Crédit : Institut Schiller, Michelle Rasmussen.

Militante de la première heure pour les droits des Noirs, elle est rejointe en 1954 par Martin Luther King. En 1984, elle se liera d’amitié avec Lyndon et Helga LaRouche et rejoindra les instances dirigeantes de l’Institut Schiller, fondée par cette dernière, dont elle sera la vice-présidente jusqu’en 2009. Pour elle, le combat des LaRouche étendait celui de Martin Luther King à l’échelle internationale. Elle a fait alors le tour du monde pour promouvoir leur projet d’un nouvel ordre économique mondiale plus juste.

Deux éditions de son autobiographie Bridge Across Jordan, ont été publiées en anglais par l’Institut Schiller en 1991 et en 2003, et ont été traduites en différentes langues. La version française Le Combat des noirs aux États-Unis parue aux Editions Duboiris (2007), a été traduite par Odile Mojon.

En apprenant sa disparition, Jacques Cheminade a exprimé à la fois son chagrin et sa joie de l’avoir connue. Elle s’était d’ailleurs rendue deux fois en France à son invitation : en 1995 pour soutenir sa campagne présidentielle (Voir clip sur le site de l’INA ci-dessous) et en 2006 pour prendre part, à Lunéville, à une conférence en hommage à l’Abbé Grégoire qui, au XVIIIe siècle, avait contribué avec d’autres à l’abolition de l’esclavage.

Joie de l’avoir rencontrée, se remémore Cheminade, car elle incarne la beauté des spirituals et le véritable combat pour la justice et la liberté. Sa mémoire restera vivante, car une personne comme celle-là, ne meurt jamais ; elle est un don pour les autres.

« Elle rayonnait un esprit de combat unique, ainsi qu’un véritable optimisme, témoigne à son tour Odile Mojon.

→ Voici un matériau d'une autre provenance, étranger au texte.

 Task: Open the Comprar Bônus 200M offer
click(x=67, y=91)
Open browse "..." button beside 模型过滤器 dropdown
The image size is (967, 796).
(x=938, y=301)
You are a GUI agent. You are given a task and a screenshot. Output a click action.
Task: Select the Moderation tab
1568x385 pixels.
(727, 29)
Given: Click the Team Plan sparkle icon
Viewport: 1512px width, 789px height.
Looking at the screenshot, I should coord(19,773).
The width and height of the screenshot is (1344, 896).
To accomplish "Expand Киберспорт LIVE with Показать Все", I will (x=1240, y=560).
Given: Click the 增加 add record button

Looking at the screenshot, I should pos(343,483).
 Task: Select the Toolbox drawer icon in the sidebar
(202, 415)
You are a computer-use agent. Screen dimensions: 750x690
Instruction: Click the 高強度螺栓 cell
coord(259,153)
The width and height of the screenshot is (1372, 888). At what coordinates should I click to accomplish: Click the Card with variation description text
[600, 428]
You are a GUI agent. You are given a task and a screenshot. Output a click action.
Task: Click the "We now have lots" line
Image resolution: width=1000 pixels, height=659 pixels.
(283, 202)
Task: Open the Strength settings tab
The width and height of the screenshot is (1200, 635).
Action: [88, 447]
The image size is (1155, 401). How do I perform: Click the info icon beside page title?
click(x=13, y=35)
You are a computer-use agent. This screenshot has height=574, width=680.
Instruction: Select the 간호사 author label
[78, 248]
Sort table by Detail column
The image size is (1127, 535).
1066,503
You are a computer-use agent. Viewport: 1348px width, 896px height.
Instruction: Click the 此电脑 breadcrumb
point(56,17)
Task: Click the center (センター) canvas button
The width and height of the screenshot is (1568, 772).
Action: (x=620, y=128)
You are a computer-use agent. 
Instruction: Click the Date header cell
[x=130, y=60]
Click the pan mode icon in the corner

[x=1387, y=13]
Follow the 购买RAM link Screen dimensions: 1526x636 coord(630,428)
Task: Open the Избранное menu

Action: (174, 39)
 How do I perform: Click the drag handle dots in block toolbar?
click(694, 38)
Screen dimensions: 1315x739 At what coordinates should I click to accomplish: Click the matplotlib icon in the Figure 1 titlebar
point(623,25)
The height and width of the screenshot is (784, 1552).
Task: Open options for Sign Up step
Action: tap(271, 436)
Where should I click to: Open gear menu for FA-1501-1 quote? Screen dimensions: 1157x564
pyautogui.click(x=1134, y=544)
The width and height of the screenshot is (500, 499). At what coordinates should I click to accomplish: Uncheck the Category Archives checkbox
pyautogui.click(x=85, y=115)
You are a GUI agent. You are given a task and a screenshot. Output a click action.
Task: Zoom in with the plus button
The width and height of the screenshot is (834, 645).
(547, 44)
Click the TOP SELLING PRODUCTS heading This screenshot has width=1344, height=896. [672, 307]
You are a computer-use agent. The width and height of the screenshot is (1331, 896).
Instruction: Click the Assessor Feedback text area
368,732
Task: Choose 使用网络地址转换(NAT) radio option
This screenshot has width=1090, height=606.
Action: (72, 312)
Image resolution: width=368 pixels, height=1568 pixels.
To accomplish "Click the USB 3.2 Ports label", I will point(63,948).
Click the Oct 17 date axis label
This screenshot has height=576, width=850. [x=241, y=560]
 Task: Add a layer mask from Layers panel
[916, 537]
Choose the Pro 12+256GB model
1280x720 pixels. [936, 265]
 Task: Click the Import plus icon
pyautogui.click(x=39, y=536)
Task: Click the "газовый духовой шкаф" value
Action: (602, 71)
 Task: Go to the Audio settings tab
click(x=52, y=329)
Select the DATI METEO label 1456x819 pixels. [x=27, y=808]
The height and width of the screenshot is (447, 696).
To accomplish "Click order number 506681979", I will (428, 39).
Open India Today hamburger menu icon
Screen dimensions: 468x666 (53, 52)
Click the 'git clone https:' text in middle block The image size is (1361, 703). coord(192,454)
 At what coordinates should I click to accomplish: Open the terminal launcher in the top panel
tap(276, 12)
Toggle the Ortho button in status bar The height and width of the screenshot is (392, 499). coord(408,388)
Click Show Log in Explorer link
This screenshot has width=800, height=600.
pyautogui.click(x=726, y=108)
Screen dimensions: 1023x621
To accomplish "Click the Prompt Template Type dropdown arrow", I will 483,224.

A travers son livre, il apparaît clairement qu’elle a décidé, en surmontant tous les obstacles, de devenir ce qu’elle est devenue : héroïque, mais aussi simplement humaine ; sage, mais en même temps combattante infatigable, si impliquée avec ses concitoyens, mais, en même temps, curieuse de tout et du reste du monde. »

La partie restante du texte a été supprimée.